Film: „A Single Man“ von Tom Ford

Sogenannte Multitalente gibt es heutzutage viele. Es scheint fast schon zum guten Ton zu gehören, dass eine Sängerin eine Parfüm-Linie kreiert, ein Schauspieler das Gesicht eines Modelabels wird, und dass sich ein Designer auch als Regisseur versucht.
Den meisten gelingt dieser Spagat eher nicht, und nur wenige schaffen es in mehreren Gebieten zu überzeugen.
Einem dieser Kreativen ist dieser Sprung jedoch gelungen – Tom Ford, ehemaliger Creative Director von GUCCI, hat mit seinem Erstlingswerk A Single Man sein grossartiges Regie-Debüt abgeliefert.
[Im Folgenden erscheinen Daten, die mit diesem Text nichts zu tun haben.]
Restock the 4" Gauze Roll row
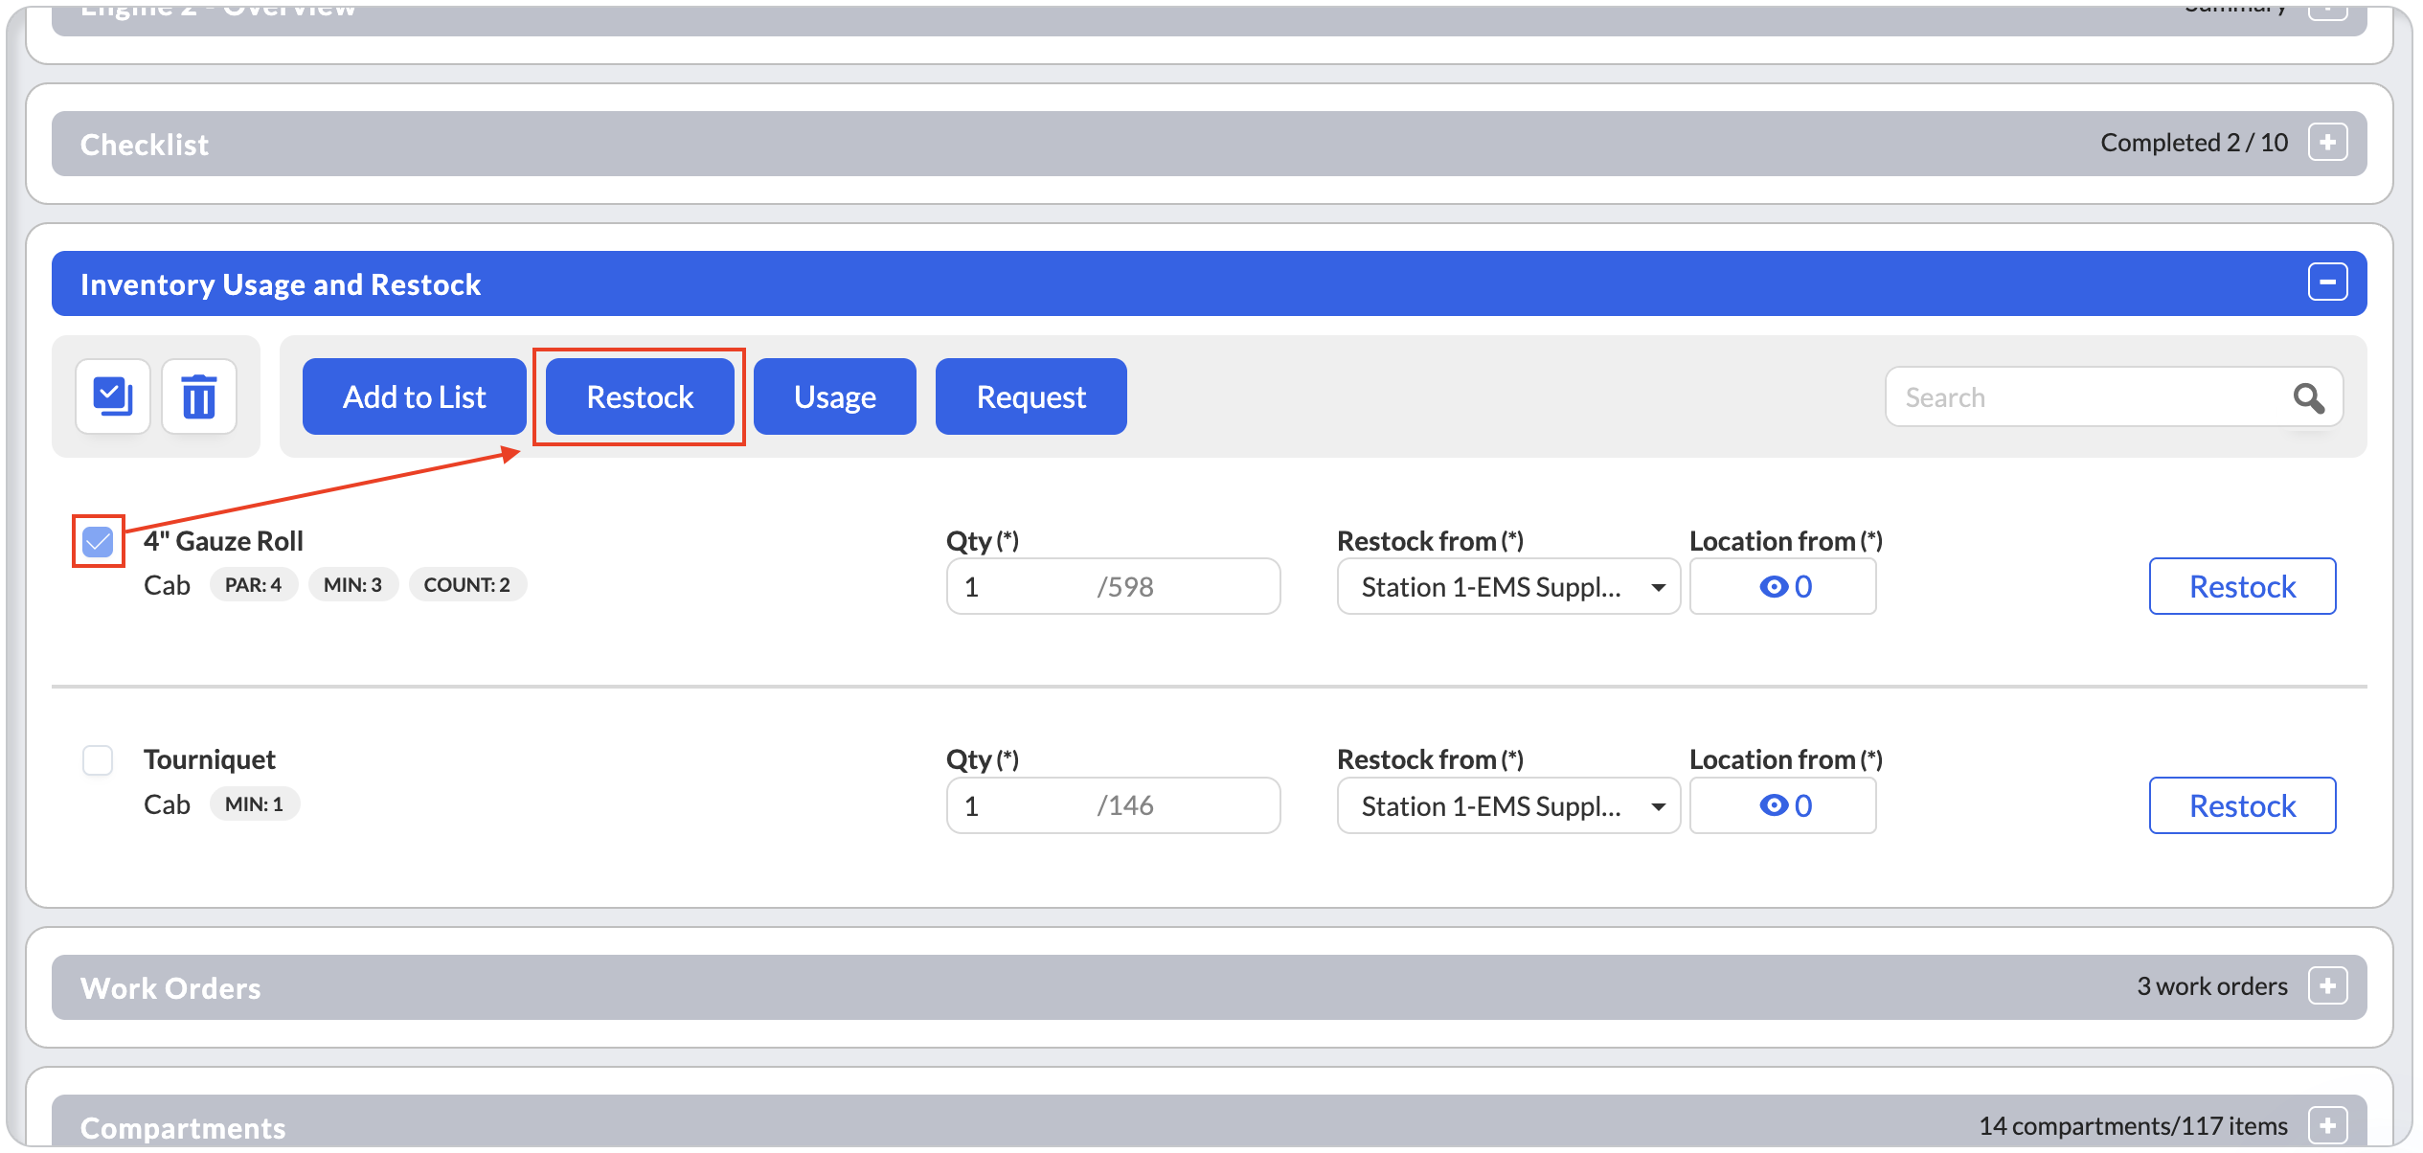 coord(2242,586)
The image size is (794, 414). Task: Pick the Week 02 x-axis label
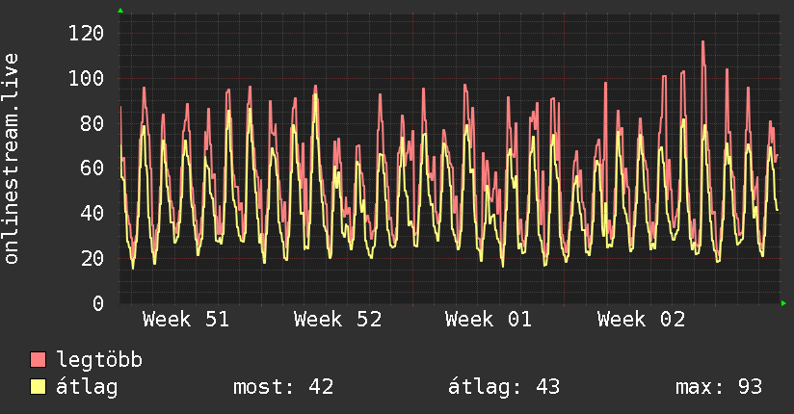click(641, 320)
Der Film basiert auf dem gleichnamigen, 1964 erschienenen Roman von Christopher Isherwood, und handelt von einem einzigen Tag im Leben des homosexuellen Literaturprofessors George Falconer, dargestellt von Colin Firth. Jedoch spielt sich der Film nicht an einem gewöhnlichen Tag ab, sondern an dem Tag, an dem Falconer Selbstmord begehen will.
Seit dem Autounfall, bei dem sein Partner Jim ums Leben gekommen ist, leidet Falconer unter schweren Depressionen, und scheint die Lust am Leben verloren zu haben; er plant seinem Leiden ein Ende zu setzen, und sich mit einem Revolver zu erschiessen.
Sein Plan wird durch diverse Zwischenfälle immer wieder durchkreuzt, und schließlich schafft es einer seiner Studenten, der von dem Vorhaben herausgefunden hat, ihn endgültig davon abzubringen.
Als sich der Tag dem Ende nähert, erweckt Falconer den Anschein, wieder neuen Lebensmut gefunden zu haben, da stirbt er an einem plötzlichen Herzinfarkt.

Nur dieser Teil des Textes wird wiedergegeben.